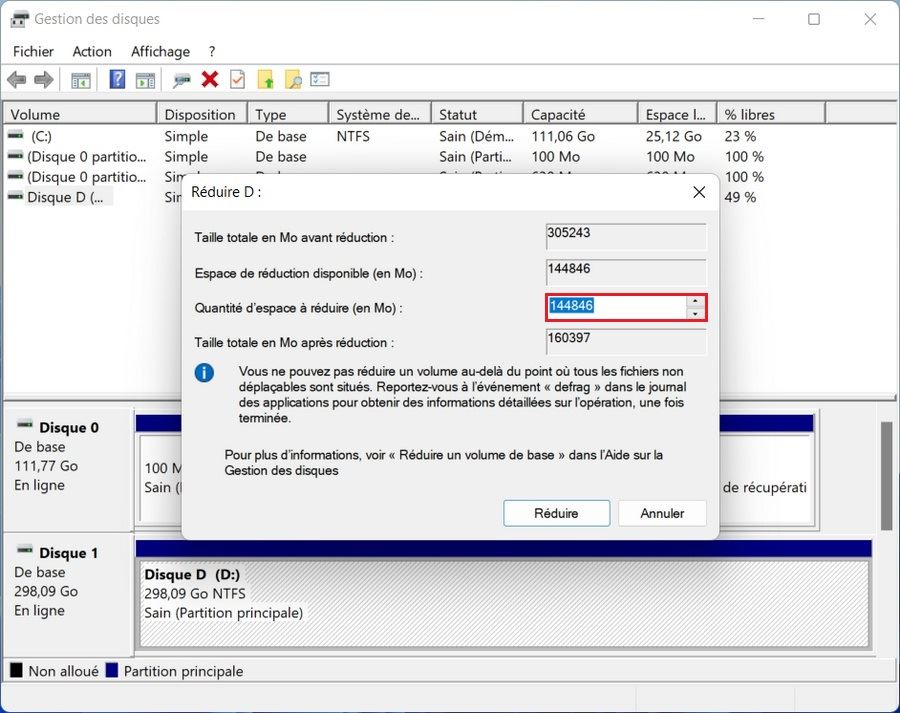Click the forward arrow in the toolbar
Screen dimensions: 900x713
(43, 80)
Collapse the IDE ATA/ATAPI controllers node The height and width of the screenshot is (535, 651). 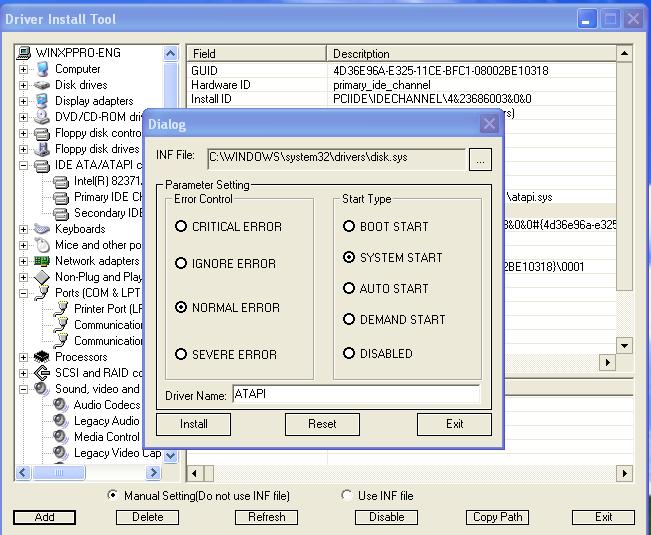pos(24,165)
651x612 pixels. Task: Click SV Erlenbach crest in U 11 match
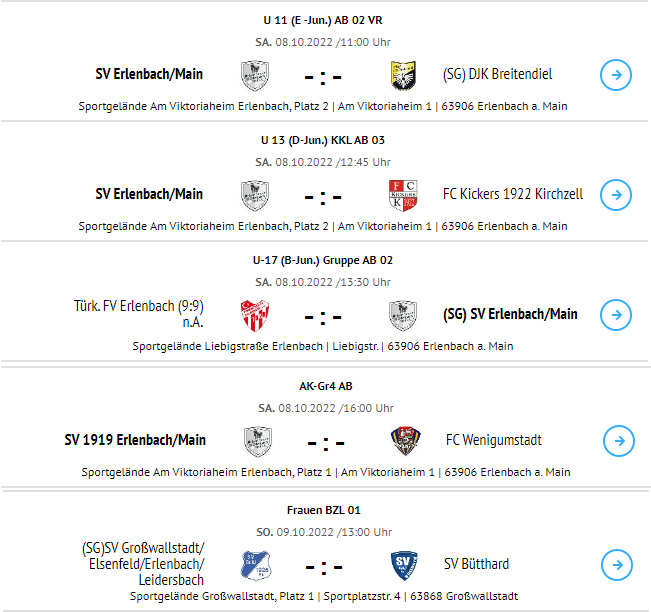[255, 76]
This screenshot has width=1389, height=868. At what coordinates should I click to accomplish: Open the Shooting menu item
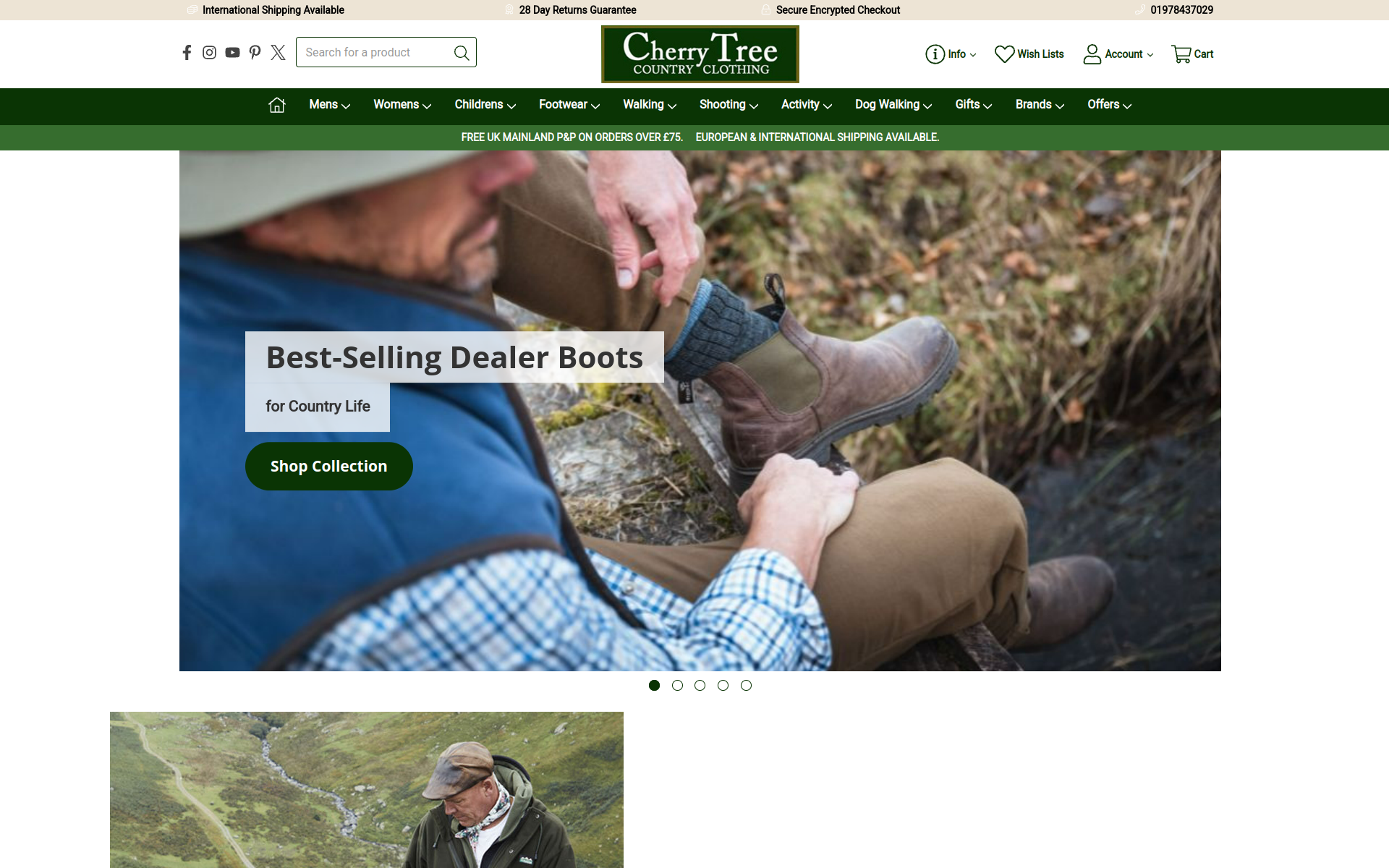tap(729, 105)
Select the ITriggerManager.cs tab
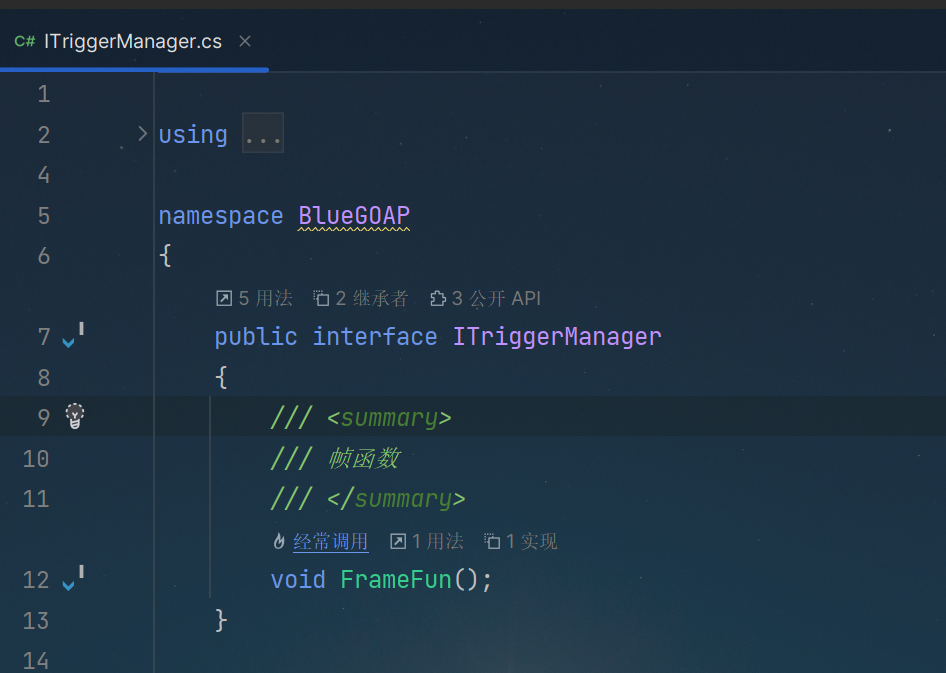Viewport: 946px width, 673px height. click(133, 42)
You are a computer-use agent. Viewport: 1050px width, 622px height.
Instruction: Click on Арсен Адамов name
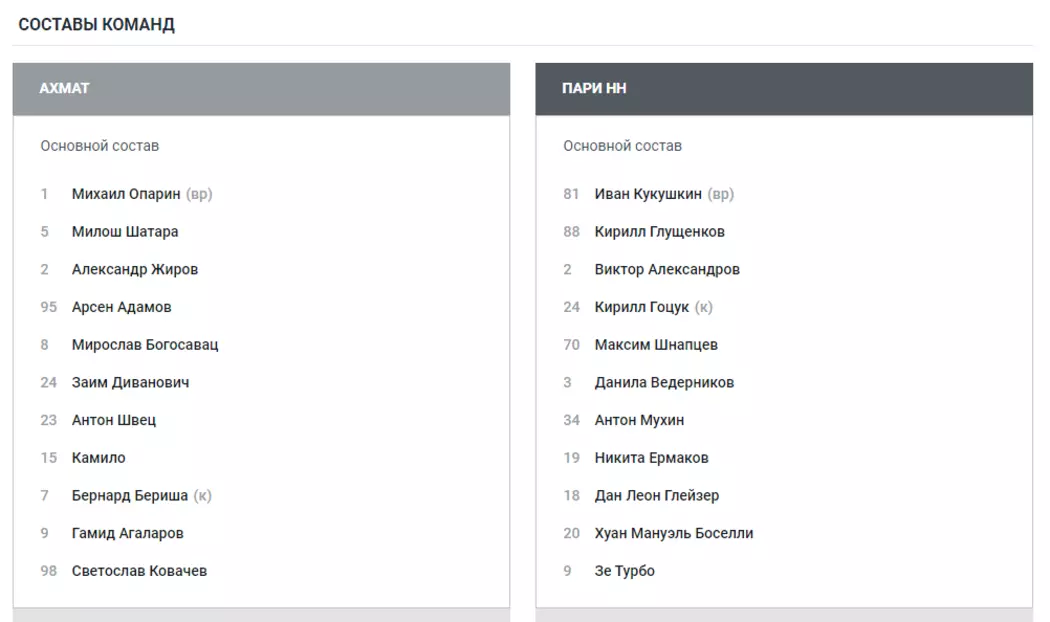pos(122,307)
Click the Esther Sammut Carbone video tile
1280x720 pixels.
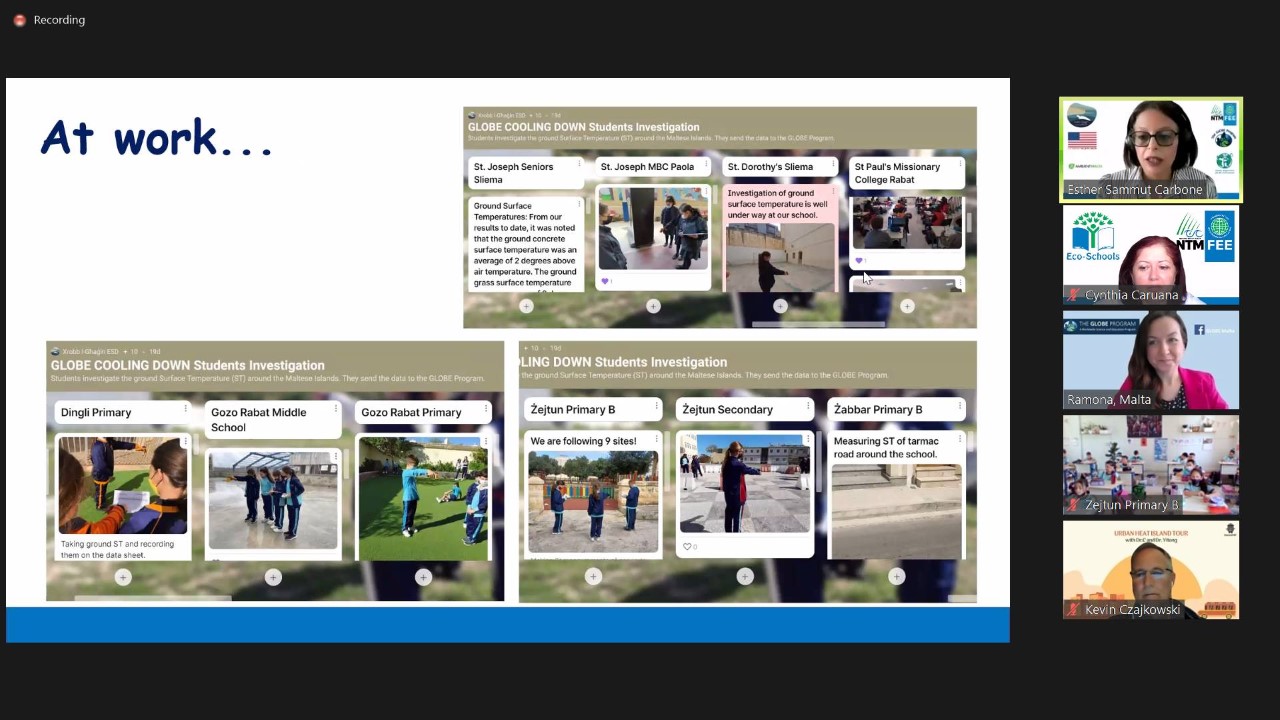coord(1150,149)
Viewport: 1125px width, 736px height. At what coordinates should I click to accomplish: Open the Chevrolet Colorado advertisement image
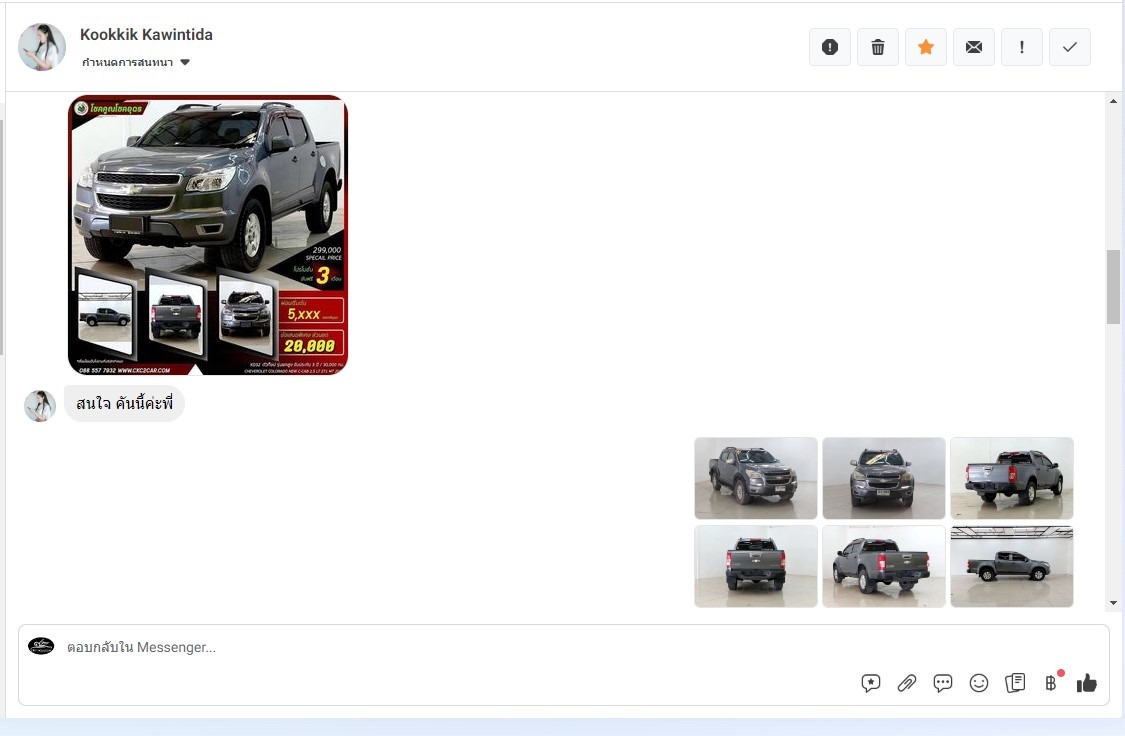(x=208, y=235)
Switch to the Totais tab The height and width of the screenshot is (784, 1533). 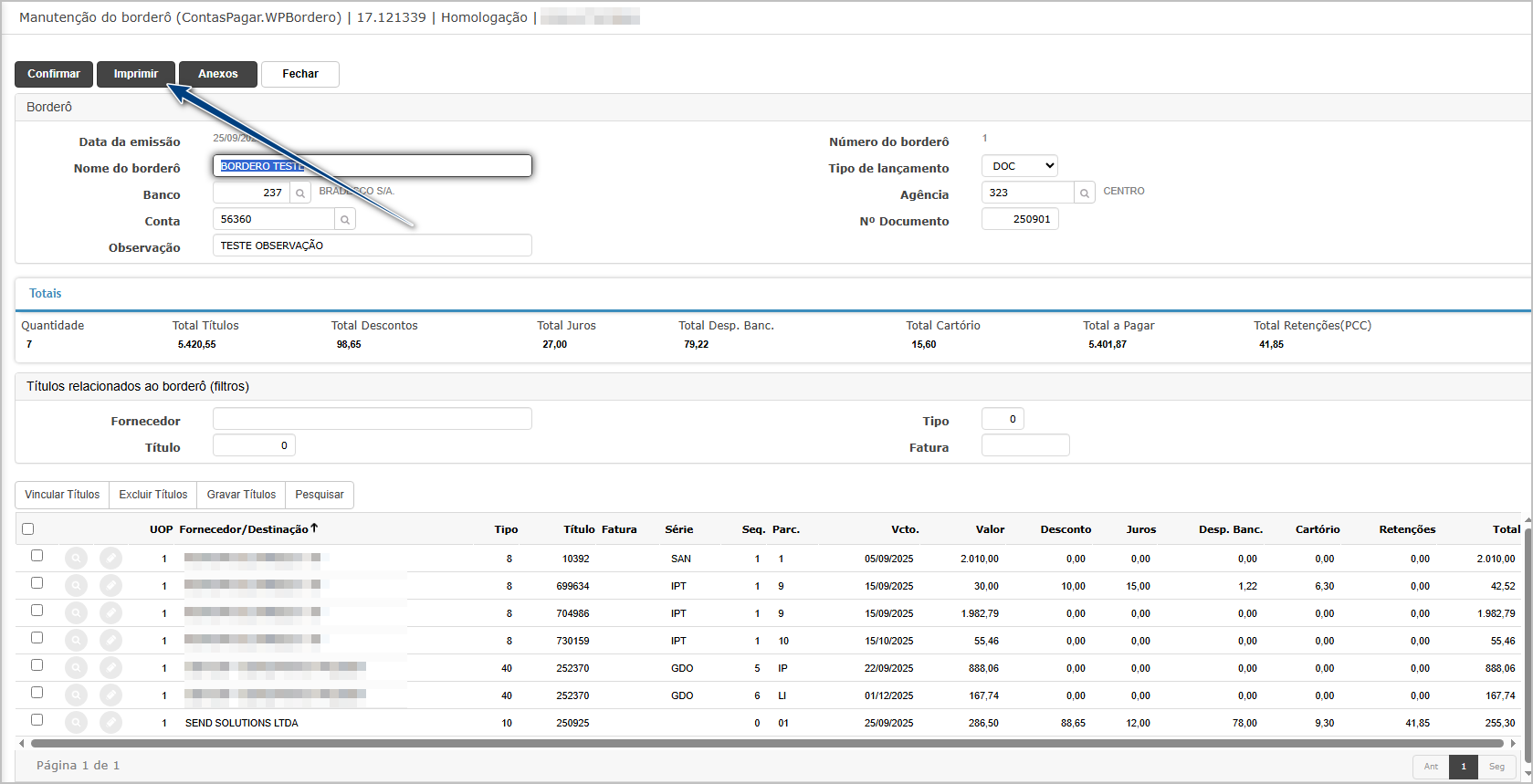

> EXERCISE AIM
Transcription of the lines from the one with "Click the Esther Sammut Carbone video tile" through the end of the entries is required, exact and with no pictures.

> RESULT OF THIS TASK
Click the Esther Sammut Carbone video tile
1280x720 pixels.
coord(1150,149)
Viewport: 1125px width, 736px height. At what coordinates should I click to accomplish: Open the Chevrolet Colorado advertisement image
(x=208, y=235)
Switch to the Totais tab The height and width of the screenshot is (784, 1533). 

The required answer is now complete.